BARNSTABLE – The Cape Cod Commission’s review of a plan to land the transmission cable from an offshore wind farm on a Centerville beach and build a substation off Independence Drive in Hyannis is underway.
“Staff really has not taken a position on this project yet,” the commission’s chief regulatory officer, Jonathon Idman, said April 9 at the initial public hearing on Vineyard Wind’s cable laying plan.
The hearing by the Cape’s regional planning and regulatory agency was continued to Thursday, with the continuing opportunity for public input either in person or in writing.
The commission’s review covers only those aspects of the $2 billion construction project that are in Barnstable County, meaning the export cables in nearshore waters, an onshore cable duct bank and cables within and under existing rights of way and the substation. Ultimately, after further study, the staff will make a recommendation to the commission – which includes a representative from each of the Cape’s 15 towns, minorities, Native Americans, the county and an appointee of the governor – for consideration.
Vineyard Wind’s 84-turbine project is planned for 15 miles south of Martha’s Vineyard on leased, federal land but the cable laying and new substation will allow the company to deliver wind-generated electricity to the regional grid.
The company’s new substation is a particular focus of the review, due to what appear to be competing goals within the county’s regional policy plan, Idman said on April 9.
One “potential rub point” is the location planned, which is both ideal as an industrial area and not ideal as a groundwater protection area, he said. The use of cooling fluids, or dielectric fluids, in the volumes proposed by Vineyard Wind constitutes a hazard, and any release would put nearby public water supplies at risk, he said. As proposed, the company is planning a low-risk approach, with a containment system at the substation and water resource protections outlined in last year’s $16 million host community agreement with Barnstable, he said. Also, the town itself has agreed to set aside all the proceeds under the agreement in a water stabilization fund for future water infrastructure development, Idman said.

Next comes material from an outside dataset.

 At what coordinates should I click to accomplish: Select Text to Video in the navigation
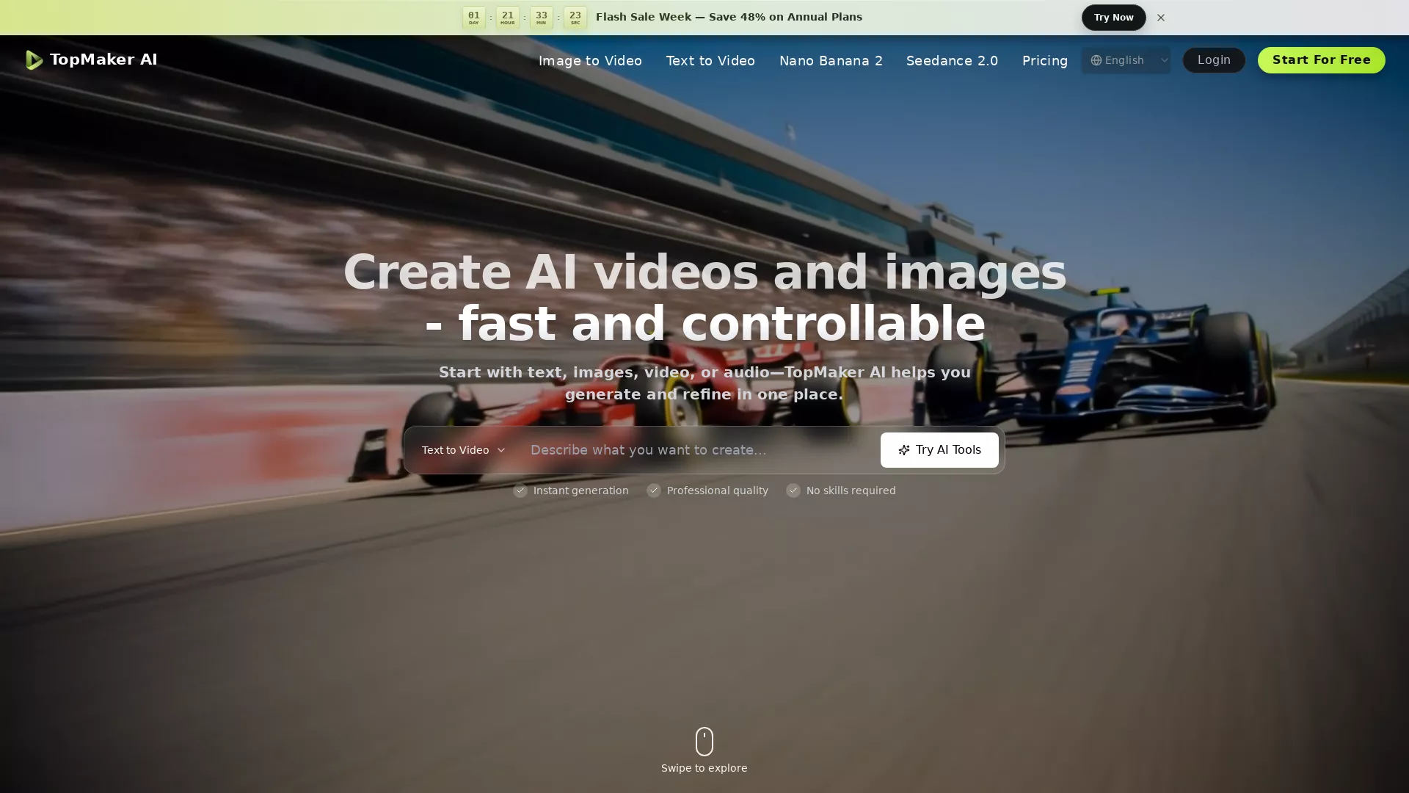click(710, 61)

Another “potential rub point” is the six acres of land clearing needed for the substation, which would require, in theory, from Vineyard Wind an equal contribution of open space under provisions in the policy plan, Idman said. In response, the company has suggested that in lieu of an explicit contribution of open space in that industrial zone, any future public water wells in Barnstable – paid for from the host community agreement proceeds – should suffice, he said.
If you go
What: Continued public hearing on Vineyard Wind’s Cable Connector mandatory development of regional impact review by the Cape Cod Commission
When: 3 p.m. Thursday
Where: 3195 Main St., Barnstable
More information: Go to capecodcommission.org and search for “Vineyard Wind Connector” or call 508-362-3828.
A final point of potential conflict is that the seemingly ideal location of the substation in an industrial area also places it in close proximity to existing housing, Idman said. In response, the company is proposing landscaping and a wall to block views of and noise from the substation, he said.